Data records -
^^^^^^^^^^^^^^^^

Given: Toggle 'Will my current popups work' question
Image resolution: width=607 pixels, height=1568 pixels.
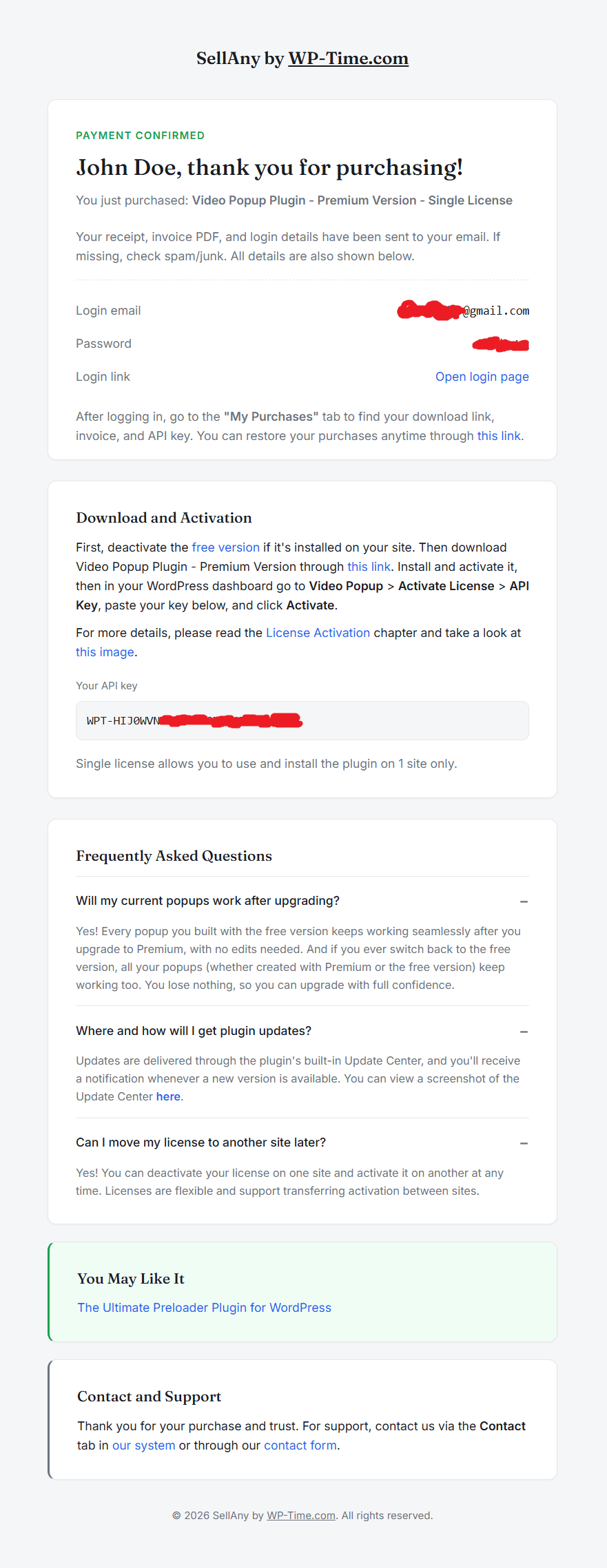Looking at the screenshot, I should [x=207, y=901].
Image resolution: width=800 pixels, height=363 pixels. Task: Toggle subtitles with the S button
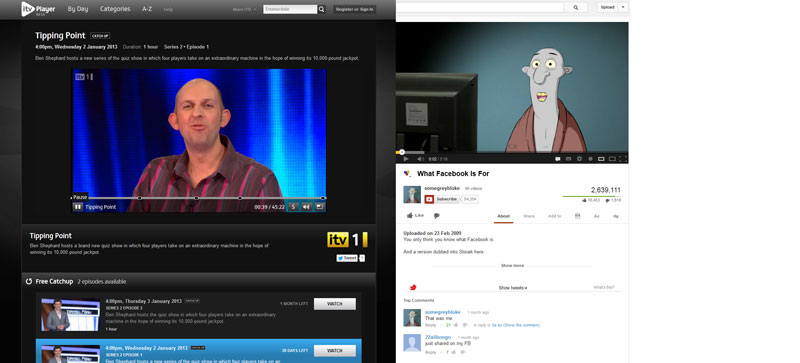pyautogui.click(x=293, y=207)
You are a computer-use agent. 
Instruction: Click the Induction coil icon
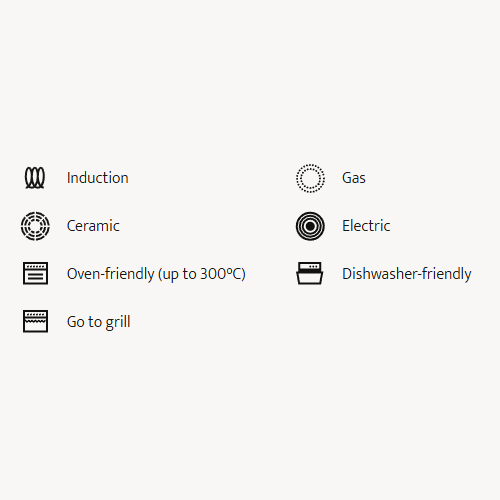coord(35,178)
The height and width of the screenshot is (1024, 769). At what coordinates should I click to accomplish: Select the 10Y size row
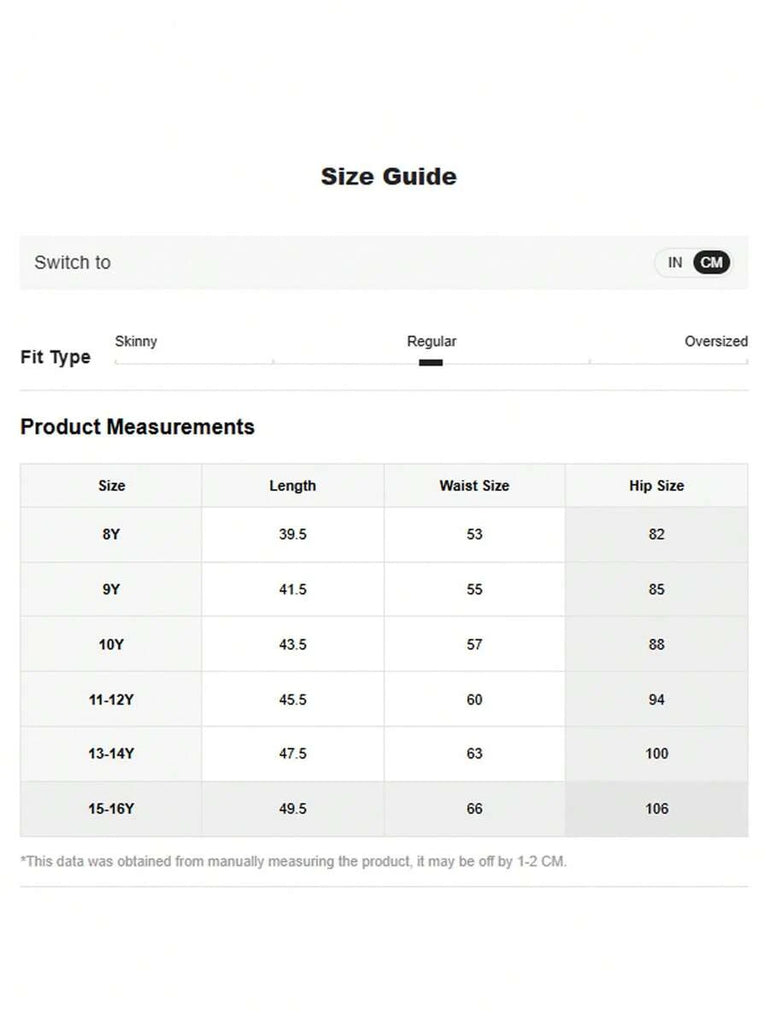click(112, 645)
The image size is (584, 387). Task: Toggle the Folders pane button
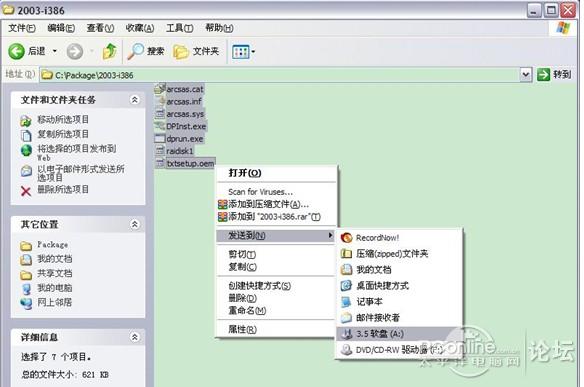pos(196,51)
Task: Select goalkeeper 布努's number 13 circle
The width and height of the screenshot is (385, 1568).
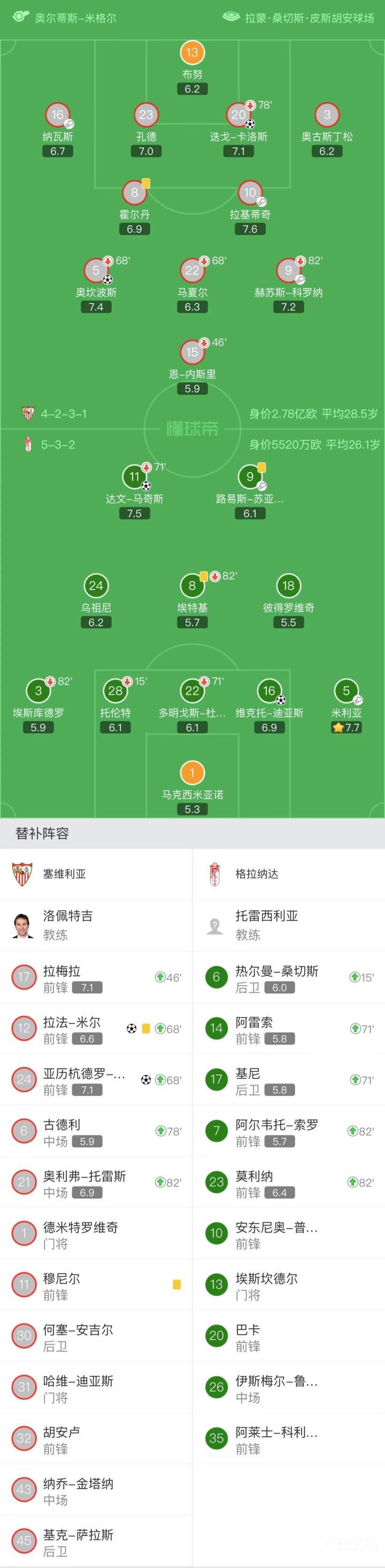Action: 192,52

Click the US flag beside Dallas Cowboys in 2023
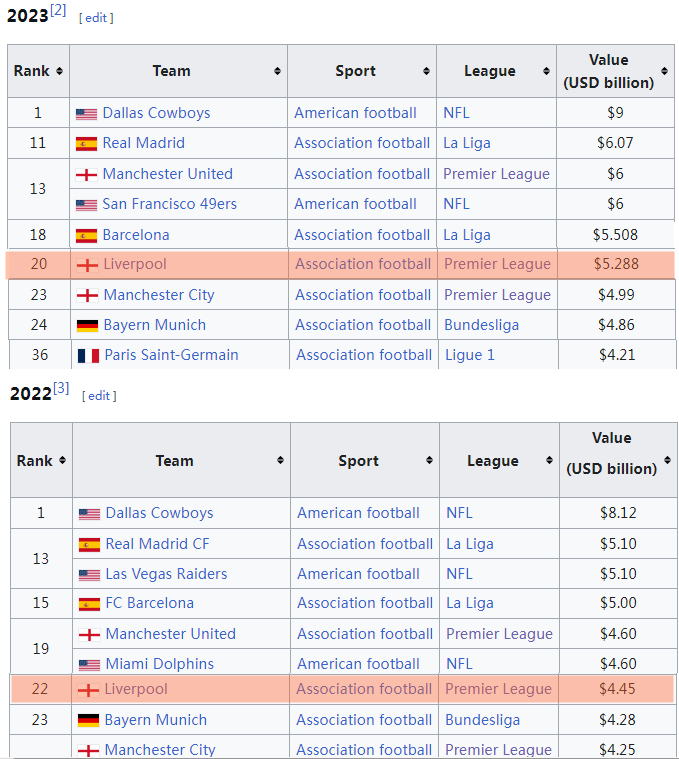(x=86, y=114)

^^^^^^^^^^^^^^^^

Exercise - Leave out all pictures and retype precisely the lines that run from the line containing "The image size" to the last line of the records.

Answer section -
The image size is (584, 387). Task: Toggle the Folders pane button
pos(196,51)
Task: Select goalkeeper 布努's number 13 circle
The width and height of the screenshot is (385, 1568).
Action: 192,52

Click the US flag beside Dallas Cowboys in 2023
(x=86, y=114)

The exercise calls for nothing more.